Dysfunction of regulatory T cells mediated by AKT-FOXO1 signaling pathway occurs during the development of psoriasis.

Psoriasis is an immune-mediated skin disease with abnormal T cells. Regulatory T cells (Treg) are a kind of cell group with immunosuppressive effects. This study aimed to explore the role of Treg cells in the pathogenesis of psoriasis and its possible mechanism. Imiquimod induced psoriasis mice model was conducted. The skin lesions were evaluated according to the psoriasis area and severity index (PASI).
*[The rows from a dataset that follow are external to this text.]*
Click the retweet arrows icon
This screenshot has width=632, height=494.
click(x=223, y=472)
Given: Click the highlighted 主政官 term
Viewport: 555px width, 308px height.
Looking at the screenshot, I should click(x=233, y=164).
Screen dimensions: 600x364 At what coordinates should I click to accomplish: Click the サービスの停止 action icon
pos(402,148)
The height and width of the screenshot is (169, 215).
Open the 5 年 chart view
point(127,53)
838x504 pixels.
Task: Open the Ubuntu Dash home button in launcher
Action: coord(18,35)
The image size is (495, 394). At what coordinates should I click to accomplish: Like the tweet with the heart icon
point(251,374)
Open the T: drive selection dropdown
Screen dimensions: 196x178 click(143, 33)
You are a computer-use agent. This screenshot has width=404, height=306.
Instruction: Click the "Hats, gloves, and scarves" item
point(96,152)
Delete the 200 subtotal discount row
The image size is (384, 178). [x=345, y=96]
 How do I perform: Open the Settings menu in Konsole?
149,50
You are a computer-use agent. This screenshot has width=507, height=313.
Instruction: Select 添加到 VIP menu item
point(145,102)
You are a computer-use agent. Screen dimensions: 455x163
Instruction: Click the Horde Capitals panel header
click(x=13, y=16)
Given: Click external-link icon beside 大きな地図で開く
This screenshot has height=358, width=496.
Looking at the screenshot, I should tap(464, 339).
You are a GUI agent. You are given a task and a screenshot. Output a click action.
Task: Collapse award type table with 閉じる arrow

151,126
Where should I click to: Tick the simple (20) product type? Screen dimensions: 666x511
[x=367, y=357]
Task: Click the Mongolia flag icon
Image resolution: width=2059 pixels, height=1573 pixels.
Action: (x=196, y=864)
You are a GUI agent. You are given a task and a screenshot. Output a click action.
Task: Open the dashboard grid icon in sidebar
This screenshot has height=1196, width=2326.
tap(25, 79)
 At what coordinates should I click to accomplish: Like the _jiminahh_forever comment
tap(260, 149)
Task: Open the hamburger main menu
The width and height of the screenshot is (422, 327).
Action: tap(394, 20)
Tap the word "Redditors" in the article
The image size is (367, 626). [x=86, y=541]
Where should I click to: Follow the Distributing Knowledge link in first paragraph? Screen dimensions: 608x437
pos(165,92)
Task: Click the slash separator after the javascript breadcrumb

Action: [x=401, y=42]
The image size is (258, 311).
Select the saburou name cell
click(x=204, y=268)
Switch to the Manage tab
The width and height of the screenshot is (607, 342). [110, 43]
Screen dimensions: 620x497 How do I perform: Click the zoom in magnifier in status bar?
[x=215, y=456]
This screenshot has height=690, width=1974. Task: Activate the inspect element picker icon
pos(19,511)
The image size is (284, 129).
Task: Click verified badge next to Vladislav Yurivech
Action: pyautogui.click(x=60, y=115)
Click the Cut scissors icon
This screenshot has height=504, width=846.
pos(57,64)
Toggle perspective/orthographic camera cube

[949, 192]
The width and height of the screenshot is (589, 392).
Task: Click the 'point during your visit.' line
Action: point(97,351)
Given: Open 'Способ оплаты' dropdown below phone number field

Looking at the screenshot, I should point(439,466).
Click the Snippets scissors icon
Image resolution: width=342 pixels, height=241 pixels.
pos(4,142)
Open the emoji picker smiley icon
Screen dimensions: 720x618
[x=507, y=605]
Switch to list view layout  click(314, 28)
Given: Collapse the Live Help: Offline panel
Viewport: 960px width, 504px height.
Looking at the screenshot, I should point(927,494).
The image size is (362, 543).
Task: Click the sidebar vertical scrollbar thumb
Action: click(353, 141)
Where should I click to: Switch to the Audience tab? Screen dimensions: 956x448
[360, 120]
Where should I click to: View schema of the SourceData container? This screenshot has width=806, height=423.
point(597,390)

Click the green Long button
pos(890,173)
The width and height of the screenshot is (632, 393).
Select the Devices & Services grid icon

Skin biopsies were taken for HE staining and immunohistochemical staining of IL-23, IL-17, IL-33 and TNF-α. CD4+CD25+ Treg cells were isolated. The proportions of Treg cells, cell proliferation, and immunosuppressive activity were analyzed by flow cytometry. The expression of AKT, Foxo1, pAKT, pFoxo1 protein, and the localization of Foxo1 protein in Treg cells were detected by western blot and immunofluorescence. The results showed that the psoriasis mice model was established successfully. There was no significant difference in the proportion of Treg cells between the two groups (P > 0.05). The cell proliferation abilities were decreased, and the immunosuppressive functions of Treg cells were weakened in the psoriatic group (P < 0.05). Western blot showed that pAKT and pFoxo1 levels of Treg cells were significantly increased in the psoriatic group (P < 0.05). Immunofluorescence showed that Foxo1 was mainly expressed in the nucleus of Treg cells in the control group, whereas expressed in the cytoplasm in the psoriasis group. Therefore, we concluded that the cell proliferation and immunosuppressive dysfunction of Treg cells mediated by AKT-FOXO1 signaling pathway may occurs during the development of psoriasis.